So-called energy-based models, which borrow concepts from statistical physics, may lead the way to ‘abstract prediction,’ says Yann LeCun, allowing for a ‘unified world model’ for AI capable of planning.
Three decades ago, Yann LeCun, while at Bell Labs, formalized an approach to machine learning called convolutional neural networks that would prove to be profoundly productive in solving tasks such as image recognition. CNNs, as they’re commonly known, are a workhorse of AI’s deep learning, winning LeCun the prestigious ACM Turing Award, the equivalent of a Nobel for computing, in 2019.
These days, LeCun, who is both a professor at NYU and chief scientist at Meta, is the most excited he’s been in 30 years, he told ZDNet in an interview last week. The reason: New discoveries are rejuvenating a long line of inquiry that could turn out to be as productive in AI as CNNs are.
That new frontier that LeCun is exploring is known as energy-based models.
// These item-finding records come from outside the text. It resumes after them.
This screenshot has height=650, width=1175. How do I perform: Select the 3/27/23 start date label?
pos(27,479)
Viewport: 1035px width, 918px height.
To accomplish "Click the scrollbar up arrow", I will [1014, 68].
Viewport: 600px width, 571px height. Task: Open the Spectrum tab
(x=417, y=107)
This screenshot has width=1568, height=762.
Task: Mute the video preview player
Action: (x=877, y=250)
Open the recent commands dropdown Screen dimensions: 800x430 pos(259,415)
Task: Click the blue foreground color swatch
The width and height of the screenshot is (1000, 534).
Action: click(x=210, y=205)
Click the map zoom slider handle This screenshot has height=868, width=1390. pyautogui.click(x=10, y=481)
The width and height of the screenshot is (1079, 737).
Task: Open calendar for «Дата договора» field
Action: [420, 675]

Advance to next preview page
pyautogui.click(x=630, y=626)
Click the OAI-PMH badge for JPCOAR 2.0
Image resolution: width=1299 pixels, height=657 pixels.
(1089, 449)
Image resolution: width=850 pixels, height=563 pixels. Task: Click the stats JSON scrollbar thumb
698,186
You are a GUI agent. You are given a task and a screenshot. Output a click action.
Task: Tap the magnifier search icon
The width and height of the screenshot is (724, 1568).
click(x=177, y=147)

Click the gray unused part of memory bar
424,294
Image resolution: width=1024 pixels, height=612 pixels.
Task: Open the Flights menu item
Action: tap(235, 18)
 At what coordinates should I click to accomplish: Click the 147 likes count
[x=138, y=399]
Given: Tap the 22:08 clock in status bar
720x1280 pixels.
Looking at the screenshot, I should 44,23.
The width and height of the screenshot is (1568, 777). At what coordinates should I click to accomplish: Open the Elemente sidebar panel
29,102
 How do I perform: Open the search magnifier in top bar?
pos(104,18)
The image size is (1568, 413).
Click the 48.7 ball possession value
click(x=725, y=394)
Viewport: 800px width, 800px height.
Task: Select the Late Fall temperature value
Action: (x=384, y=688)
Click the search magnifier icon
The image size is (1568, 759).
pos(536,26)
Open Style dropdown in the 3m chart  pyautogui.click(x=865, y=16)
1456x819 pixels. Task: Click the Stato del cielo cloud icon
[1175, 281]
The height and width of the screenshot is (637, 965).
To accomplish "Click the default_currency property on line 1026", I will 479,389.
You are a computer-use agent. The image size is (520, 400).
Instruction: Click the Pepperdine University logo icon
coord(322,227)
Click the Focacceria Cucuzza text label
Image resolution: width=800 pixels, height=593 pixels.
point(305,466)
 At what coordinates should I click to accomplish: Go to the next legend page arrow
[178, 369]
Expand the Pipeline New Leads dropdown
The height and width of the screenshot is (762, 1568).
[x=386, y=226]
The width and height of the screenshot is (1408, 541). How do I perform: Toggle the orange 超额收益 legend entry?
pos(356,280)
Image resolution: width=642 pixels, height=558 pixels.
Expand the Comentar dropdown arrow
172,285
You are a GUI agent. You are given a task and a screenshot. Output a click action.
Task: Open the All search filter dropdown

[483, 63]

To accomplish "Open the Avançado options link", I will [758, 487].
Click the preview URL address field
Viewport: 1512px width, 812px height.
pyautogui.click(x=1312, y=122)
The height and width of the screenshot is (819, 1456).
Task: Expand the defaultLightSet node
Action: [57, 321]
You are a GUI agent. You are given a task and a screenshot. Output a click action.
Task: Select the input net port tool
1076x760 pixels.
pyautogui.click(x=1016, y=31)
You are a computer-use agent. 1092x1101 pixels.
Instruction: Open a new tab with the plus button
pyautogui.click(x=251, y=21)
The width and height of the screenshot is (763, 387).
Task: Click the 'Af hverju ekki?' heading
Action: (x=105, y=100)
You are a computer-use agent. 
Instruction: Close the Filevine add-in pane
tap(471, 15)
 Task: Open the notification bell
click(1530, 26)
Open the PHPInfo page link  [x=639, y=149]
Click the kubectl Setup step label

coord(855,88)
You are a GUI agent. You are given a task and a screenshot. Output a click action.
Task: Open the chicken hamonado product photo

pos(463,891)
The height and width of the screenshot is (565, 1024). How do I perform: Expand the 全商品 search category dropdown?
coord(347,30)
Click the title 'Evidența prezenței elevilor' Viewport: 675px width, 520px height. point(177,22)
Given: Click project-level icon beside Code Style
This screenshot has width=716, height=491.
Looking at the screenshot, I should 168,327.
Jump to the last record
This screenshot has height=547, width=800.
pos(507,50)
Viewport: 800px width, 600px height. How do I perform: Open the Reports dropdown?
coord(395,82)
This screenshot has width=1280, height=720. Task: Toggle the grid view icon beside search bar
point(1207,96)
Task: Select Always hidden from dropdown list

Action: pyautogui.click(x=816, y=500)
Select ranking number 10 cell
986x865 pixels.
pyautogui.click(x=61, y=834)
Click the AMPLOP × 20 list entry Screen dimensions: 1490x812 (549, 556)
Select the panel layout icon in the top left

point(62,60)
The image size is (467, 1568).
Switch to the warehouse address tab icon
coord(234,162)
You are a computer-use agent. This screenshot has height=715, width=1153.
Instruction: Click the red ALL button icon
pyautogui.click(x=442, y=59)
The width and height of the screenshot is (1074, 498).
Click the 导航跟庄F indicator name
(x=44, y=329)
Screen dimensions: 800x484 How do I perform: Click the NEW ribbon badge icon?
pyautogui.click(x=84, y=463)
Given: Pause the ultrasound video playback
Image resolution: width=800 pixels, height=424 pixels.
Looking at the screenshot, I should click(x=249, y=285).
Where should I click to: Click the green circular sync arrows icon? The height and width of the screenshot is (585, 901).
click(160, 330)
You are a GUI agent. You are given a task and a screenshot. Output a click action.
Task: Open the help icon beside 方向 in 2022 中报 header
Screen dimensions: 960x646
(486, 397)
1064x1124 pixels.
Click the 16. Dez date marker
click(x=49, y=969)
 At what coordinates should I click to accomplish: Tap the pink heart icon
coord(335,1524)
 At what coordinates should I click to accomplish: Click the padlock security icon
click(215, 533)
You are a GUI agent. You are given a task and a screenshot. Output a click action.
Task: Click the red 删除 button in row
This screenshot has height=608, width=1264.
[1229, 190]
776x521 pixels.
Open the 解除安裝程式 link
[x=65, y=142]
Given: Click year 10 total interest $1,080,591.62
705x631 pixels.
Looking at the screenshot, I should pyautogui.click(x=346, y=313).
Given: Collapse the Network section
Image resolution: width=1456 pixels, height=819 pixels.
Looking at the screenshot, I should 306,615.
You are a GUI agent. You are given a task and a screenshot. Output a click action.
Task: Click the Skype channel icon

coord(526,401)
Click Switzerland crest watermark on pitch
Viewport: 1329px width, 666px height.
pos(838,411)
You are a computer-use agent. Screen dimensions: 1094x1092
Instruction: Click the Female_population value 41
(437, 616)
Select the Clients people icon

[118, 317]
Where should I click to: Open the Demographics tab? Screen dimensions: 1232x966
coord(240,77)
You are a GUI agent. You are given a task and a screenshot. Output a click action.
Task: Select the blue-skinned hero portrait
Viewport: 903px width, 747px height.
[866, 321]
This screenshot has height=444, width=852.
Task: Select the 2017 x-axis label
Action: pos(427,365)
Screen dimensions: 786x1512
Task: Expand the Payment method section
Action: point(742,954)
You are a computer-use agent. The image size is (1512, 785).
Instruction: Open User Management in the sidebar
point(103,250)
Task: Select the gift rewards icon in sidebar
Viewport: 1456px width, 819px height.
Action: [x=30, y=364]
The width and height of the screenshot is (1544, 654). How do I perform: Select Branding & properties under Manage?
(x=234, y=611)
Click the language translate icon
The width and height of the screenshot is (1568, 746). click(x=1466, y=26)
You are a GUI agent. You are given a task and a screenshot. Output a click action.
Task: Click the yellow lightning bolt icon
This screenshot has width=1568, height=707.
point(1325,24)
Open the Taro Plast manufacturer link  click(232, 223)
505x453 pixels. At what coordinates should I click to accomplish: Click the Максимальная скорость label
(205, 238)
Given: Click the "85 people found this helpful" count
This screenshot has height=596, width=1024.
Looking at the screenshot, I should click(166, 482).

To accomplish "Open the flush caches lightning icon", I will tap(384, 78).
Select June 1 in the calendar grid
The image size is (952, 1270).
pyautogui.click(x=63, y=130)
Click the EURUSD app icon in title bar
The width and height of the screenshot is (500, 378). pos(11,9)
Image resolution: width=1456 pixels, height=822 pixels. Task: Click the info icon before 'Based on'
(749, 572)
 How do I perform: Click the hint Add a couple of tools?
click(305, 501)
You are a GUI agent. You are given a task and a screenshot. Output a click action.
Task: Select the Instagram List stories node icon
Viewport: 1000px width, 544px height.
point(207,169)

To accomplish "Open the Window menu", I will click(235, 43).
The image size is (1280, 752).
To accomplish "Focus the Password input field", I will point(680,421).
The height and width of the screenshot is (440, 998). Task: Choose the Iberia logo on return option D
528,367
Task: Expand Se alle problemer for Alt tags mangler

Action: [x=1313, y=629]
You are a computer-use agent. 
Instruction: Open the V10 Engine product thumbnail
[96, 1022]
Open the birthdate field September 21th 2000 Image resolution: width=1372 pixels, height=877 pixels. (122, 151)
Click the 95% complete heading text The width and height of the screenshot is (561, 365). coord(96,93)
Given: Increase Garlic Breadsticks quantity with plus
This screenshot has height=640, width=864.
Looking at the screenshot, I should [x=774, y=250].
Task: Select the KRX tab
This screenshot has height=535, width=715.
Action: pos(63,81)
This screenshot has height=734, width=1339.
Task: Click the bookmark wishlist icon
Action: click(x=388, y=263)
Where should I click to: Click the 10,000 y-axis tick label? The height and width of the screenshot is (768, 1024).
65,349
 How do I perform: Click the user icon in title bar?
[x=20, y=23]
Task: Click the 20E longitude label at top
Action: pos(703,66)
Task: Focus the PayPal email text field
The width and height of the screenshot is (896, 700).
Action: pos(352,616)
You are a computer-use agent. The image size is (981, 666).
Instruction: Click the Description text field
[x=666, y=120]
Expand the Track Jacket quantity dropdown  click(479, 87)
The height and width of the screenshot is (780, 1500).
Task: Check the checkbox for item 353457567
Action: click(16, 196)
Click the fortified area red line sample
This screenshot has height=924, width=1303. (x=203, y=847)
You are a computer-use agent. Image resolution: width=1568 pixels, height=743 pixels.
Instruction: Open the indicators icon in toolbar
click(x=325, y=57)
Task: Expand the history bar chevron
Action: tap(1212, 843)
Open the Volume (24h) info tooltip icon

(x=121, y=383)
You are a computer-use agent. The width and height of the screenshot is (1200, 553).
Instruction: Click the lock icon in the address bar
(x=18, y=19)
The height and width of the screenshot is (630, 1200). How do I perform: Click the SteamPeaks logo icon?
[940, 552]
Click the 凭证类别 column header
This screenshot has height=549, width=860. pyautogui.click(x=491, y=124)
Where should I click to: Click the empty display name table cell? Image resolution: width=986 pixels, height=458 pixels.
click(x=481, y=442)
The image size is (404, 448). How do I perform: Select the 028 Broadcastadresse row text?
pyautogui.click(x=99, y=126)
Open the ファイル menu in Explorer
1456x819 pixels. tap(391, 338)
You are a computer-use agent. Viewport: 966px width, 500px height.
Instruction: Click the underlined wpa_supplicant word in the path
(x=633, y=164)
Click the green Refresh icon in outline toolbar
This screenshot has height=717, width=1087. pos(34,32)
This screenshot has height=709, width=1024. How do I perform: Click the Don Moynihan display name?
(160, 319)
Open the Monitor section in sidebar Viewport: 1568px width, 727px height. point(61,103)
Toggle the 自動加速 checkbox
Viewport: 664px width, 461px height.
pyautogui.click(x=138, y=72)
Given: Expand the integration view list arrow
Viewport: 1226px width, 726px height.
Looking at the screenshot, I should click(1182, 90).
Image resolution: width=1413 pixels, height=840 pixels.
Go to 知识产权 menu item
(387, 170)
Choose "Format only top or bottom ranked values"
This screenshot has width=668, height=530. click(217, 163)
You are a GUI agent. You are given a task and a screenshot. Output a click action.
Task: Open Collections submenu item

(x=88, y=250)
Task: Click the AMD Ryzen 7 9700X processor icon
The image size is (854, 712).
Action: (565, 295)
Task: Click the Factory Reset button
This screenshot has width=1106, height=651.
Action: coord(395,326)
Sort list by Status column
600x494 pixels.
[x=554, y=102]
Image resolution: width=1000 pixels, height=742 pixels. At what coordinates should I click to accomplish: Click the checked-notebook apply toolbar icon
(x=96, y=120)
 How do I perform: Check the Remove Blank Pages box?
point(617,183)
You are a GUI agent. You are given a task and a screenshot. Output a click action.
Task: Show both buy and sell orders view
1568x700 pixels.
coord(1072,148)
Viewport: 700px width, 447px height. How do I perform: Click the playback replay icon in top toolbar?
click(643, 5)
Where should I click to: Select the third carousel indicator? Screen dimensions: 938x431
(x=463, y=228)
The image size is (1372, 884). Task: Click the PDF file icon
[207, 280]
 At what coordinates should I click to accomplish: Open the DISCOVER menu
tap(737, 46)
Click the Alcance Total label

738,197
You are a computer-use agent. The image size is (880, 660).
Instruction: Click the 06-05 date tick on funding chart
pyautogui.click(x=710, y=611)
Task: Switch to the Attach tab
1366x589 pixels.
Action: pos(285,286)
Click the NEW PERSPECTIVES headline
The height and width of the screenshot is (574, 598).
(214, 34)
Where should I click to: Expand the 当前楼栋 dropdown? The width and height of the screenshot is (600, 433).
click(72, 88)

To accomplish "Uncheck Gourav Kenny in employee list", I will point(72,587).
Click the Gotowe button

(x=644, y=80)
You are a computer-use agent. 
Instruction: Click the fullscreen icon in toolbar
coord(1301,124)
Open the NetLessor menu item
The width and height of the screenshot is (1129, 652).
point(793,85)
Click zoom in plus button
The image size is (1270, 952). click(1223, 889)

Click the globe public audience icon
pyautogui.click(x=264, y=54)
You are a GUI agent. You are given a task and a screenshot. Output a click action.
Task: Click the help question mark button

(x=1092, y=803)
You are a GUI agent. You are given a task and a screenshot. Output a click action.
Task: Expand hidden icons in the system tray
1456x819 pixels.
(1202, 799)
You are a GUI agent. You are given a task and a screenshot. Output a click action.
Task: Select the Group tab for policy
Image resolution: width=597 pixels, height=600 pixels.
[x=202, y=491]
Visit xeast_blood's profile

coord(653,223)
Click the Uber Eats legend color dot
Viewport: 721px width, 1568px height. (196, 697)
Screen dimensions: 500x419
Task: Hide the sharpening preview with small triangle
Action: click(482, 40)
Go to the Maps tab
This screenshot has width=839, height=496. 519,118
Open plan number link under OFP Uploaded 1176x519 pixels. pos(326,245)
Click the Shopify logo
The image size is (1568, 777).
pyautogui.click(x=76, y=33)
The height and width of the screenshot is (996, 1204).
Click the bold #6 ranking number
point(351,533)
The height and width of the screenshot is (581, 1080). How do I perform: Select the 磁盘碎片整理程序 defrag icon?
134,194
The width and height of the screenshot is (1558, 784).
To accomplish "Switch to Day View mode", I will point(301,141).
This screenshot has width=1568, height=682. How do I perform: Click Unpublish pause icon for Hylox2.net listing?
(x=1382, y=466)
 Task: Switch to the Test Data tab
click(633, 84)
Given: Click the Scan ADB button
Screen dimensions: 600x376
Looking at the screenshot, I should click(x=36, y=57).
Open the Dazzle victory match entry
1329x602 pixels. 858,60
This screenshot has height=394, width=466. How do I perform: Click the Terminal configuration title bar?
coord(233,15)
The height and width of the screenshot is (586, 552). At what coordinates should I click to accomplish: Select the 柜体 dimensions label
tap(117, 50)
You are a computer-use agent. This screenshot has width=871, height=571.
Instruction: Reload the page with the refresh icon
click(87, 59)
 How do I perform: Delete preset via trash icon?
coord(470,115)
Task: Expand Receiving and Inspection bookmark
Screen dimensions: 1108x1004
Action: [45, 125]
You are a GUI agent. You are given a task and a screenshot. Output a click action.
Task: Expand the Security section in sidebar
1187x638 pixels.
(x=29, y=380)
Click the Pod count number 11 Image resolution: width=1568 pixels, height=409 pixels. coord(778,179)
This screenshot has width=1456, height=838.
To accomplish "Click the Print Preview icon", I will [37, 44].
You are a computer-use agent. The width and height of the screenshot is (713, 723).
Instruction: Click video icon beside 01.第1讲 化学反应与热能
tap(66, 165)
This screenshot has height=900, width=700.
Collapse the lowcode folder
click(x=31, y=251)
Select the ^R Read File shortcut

Whereas a probability function is “a description of how likely a random variable or set of random variables is to take on each of its possible states” (see Deep Learning, by Ian Goodfellow, Yoshua Bengio & Aaron Courville, 2019), energy-based models simplify the accordance between two variables. Borrowing language from statistical physics, energy-based models posit that the energy between two variables rises if they’re incompatible and falls the more they are in accord. This can remove the complexity that arises in “normalizing” a probability distribution.